▸ **What is needed**:
Check each line of the entries for the string "sidebar". Report only how many lines have it.

::: Source material :::

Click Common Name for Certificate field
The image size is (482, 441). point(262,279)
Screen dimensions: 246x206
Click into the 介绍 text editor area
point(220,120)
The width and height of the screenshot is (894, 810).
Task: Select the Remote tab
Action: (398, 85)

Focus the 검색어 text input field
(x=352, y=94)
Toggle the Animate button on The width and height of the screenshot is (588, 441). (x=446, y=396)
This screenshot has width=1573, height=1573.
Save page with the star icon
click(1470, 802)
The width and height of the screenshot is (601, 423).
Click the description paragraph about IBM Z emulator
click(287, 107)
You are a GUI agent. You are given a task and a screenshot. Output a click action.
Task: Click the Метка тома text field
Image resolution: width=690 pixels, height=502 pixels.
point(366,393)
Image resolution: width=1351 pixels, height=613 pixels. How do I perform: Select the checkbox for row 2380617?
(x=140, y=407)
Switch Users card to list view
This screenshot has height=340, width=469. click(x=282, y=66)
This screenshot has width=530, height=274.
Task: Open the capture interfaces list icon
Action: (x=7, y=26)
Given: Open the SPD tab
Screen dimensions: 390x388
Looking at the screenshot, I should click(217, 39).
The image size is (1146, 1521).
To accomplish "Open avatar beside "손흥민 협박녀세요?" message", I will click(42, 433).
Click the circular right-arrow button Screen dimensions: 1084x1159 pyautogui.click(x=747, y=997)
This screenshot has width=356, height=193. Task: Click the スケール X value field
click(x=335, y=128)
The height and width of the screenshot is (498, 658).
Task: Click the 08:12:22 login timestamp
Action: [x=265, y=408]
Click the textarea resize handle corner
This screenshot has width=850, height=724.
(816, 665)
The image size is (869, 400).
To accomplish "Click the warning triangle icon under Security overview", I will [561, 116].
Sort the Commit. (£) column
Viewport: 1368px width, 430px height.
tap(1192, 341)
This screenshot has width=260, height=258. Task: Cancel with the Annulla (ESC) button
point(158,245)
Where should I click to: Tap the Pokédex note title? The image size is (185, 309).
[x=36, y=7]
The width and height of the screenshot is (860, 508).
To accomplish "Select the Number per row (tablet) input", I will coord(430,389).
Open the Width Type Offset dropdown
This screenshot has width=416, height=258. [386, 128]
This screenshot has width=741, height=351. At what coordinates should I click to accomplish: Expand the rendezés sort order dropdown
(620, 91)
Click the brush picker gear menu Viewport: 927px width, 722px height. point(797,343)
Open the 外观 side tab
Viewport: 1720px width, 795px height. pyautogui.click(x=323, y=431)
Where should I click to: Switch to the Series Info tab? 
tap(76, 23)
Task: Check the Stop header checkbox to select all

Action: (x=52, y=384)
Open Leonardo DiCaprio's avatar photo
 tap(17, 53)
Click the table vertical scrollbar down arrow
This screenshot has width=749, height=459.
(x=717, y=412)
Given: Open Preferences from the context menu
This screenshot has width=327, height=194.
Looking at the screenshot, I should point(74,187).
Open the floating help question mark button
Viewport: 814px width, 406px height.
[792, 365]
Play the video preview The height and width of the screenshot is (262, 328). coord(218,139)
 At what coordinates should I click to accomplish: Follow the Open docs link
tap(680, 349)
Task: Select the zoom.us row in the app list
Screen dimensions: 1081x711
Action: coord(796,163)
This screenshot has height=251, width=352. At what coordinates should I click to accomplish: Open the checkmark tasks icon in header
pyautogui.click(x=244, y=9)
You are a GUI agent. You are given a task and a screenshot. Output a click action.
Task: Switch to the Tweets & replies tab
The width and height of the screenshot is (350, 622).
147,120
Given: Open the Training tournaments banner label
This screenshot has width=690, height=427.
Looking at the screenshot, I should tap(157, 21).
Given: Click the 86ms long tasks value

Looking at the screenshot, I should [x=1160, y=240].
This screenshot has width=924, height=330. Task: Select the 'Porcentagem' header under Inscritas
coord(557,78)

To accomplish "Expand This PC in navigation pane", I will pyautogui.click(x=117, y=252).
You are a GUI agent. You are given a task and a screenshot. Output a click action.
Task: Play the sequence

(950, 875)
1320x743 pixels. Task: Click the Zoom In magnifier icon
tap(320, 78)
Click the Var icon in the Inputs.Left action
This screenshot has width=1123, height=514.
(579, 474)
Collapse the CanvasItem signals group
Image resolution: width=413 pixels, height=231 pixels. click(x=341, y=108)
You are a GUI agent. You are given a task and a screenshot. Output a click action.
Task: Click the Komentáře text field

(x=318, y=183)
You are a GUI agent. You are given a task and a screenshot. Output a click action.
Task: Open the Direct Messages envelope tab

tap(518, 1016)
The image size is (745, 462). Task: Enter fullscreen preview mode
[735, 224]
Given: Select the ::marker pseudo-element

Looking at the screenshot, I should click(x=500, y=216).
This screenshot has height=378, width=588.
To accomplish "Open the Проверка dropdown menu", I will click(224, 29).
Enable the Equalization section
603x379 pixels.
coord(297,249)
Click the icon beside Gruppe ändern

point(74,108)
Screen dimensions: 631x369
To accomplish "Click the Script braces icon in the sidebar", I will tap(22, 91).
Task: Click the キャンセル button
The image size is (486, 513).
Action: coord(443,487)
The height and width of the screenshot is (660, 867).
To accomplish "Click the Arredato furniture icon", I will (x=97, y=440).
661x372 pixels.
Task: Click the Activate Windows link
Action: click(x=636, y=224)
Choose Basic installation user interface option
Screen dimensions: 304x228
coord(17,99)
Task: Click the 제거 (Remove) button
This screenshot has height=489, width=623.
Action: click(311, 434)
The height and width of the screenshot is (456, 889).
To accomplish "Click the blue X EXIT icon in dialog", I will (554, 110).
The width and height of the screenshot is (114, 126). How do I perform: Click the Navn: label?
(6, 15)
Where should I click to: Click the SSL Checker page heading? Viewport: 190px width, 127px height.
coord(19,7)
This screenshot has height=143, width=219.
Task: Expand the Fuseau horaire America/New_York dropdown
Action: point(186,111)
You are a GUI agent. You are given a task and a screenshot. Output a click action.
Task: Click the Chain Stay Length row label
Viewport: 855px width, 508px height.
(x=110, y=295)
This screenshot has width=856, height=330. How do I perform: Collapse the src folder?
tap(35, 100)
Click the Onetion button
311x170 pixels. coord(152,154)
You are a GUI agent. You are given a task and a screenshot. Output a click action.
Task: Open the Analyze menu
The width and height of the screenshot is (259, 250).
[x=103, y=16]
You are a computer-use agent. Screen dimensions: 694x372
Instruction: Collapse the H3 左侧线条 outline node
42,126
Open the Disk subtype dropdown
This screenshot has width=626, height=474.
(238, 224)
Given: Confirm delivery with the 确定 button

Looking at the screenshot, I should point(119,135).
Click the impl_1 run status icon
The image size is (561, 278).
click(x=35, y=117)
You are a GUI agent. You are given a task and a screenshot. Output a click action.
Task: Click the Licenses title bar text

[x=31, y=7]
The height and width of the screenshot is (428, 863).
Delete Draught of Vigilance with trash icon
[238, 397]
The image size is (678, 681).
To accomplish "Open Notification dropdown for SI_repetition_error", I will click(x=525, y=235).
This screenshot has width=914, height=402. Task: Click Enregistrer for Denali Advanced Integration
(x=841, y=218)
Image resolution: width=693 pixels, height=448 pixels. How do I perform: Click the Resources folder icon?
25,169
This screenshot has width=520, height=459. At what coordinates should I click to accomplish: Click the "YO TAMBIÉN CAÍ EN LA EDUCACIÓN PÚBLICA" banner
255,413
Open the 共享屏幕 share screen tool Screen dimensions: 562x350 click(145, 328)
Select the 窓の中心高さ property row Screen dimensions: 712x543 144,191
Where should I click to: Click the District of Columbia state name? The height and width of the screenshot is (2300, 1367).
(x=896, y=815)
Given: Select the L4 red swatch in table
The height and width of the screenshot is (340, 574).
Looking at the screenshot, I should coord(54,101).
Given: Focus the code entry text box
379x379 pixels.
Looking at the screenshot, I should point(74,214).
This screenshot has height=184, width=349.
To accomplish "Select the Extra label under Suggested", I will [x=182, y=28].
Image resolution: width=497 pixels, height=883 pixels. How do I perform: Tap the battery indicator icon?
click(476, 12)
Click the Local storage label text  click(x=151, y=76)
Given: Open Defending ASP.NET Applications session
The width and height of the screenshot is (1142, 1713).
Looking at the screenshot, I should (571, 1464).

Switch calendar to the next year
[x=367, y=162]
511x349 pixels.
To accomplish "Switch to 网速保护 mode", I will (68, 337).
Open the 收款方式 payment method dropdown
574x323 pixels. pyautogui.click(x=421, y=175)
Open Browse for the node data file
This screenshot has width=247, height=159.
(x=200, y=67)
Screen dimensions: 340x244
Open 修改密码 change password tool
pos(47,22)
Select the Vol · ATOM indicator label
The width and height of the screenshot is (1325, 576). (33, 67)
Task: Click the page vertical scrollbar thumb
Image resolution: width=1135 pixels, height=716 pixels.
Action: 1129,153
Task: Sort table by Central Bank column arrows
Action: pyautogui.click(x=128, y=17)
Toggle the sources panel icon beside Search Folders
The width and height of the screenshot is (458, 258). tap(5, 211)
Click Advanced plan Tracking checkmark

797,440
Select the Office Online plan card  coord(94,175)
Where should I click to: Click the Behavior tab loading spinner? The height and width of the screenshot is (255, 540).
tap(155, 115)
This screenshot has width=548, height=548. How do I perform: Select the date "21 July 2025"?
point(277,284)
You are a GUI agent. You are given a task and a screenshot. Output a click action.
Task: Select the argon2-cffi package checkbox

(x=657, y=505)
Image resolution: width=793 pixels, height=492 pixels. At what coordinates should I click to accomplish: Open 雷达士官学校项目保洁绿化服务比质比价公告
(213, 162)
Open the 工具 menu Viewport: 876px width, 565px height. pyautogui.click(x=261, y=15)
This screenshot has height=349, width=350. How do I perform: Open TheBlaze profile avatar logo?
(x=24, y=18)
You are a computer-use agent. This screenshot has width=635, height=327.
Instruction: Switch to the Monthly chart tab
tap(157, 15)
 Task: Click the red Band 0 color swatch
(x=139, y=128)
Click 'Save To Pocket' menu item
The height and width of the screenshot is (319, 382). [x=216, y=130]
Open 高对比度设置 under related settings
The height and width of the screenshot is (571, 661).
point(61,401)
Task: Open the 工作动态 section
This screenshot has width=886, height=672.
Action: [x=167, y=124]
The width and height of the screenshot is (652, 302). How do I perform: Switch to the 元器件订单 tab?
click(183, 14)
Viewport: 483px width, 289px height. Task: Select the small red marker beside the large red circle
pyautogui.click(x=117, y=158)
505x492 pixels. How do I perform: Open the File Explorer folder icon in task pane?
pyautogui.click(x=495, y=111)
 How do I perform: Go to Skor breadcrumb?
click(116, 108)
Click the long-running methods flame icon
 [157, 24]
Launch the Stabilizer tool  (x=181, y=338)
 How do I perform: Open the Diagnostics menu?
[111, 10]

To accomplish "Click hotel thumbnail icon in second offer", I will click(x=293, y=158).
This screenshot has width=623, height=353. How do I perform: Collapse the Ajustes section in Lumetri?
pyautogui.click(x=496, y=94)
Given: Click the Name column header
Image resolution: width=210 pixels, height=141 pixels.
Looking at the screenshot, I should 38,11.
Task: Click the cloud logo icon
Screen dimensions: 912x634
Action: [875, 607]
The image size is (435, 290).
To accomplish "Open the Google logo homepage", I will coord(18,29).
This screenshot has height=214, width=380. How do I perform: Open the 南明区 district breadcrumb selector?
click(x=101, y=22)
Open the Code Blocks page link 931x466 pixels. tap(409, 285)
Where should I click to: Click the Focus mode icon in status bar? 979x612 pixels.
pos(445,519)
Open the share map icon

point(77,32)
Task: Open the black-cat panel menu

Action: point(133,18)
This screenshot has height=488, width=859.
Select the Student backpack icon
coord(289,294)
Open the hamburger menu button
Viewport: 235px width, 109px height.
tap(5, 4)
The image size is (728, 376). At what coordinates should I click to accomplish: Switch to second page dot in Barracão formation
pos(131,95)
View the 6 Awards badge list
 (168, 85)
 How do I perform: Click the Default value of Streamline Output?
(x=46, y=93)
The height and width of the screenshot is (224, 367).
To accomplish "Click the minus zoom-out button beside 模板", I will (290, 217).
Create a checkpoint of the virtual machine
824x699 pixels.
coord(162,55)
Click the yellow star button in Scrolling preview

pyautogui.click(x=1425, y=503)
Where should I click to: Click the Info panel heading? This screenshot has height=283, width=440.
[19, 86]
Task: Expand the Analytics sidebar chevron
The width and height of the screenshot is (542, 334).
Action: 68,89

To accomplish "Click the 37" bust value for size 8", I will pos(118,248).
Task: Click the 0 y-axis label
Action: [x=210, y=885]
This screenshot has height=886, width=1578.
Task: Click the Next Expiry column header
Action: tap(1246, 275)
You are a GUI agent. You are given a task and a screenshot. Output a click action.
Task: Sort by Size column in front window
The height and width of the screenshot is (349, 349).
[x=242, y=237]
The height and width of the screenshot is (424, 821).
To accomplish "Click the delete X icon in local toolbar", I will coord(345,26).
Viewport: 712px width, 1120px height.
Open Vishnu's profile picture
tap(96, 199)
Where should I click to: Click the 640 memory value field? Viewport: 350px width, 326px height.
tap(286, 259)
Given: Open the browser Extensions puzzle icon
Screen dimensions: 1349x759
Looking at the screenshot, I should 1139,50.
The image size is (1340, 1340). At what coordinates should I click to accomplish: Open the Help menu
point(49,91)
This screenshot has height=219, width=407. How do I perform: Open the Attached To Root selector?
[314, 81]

:::

▸ **Solution for this task**:
2